● Task to carry out: Put every line of the records below into a Markdown table with the columns Row and Entry. Number each row and leave out blank lines.
....
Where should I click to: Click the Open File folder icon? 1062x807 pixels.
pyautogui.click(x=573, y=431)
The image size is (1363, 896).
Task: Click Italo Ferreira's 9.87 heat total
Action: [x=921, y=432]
....
● Expected answer:
| Row | Entry |
|---|---|
| 1 | Where should I click to: Click the Open File folder icon? 1062x807 pixels. |
| 2 | pyautogui.click(x=573, y=431) |
| 3 | The image size is (1363, 896). |
| 4 | Task: Click Italo Ferreira's 9.87 heat total |
| 5 | Action: [x=921, y=432] |